WORK TASK. Return the lines from the line containing "Image resolution: width=1280" onward. Each must match exactly, and the last line of the listing below must be included.

INPUT RECORDS.
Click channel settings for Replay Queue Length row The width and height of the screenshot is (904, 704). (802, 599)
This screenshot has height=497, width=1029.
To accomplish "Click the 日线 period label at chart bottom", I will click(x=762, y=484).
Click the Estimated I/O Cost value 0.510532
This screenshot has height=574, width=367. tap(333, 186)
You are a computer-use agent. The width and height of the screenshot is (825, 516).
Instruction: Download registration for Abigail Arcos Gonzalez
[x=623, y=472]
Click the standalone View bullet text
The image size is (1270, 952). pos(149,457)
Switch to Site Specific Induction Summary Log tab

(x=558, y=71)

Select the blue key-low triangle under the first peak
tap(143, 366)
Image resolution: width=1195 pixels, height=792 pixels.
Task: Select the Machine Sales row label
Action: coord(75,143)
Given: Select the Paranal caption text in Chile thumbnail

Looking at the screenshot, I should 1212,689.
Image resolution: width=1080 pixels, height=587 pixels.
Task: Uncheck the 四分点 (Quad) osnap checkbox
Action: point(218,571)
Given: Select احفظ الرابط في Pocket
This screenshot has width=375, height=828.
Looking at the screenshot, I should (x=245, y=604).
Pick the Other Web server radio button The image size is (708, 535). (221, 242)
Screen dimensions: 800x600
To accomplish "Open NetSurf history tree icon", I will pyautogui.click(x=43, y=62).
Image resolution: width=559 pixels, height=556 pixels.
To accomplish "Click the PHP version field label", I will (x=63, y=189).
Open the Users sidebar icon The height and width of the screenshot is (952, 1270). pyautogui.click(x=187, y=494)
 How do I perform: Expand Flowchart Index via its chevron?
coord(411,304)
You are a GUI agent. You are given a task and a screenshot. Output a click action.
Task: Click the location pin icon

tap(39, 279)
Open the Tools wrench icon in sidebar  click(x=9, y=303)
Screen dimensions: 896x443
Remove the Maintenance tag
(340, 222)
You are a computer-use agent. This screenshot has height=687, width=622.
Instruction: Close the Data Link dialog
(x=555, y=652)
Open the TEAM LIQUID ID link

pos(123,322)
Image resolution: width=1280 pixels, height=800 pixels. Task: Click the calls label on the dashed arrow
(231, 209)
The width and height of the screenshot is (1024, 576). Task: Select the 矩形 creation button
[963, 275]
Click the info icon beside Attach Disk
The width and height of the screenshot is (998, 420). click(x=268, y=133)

RESPONSE BELOW.
Image resolution: width=1280 pixels, height=800 pixels. Task: Click the calls label on the dashed arrow
(231, 209)
The width and height of the screenshot is (1024, 576). Task: Select the 矩形 creation button
[963, 275]
Click the info icon beside Attach Disk
The width and height of the screenshot is (998, 420). click(x=268, y=133)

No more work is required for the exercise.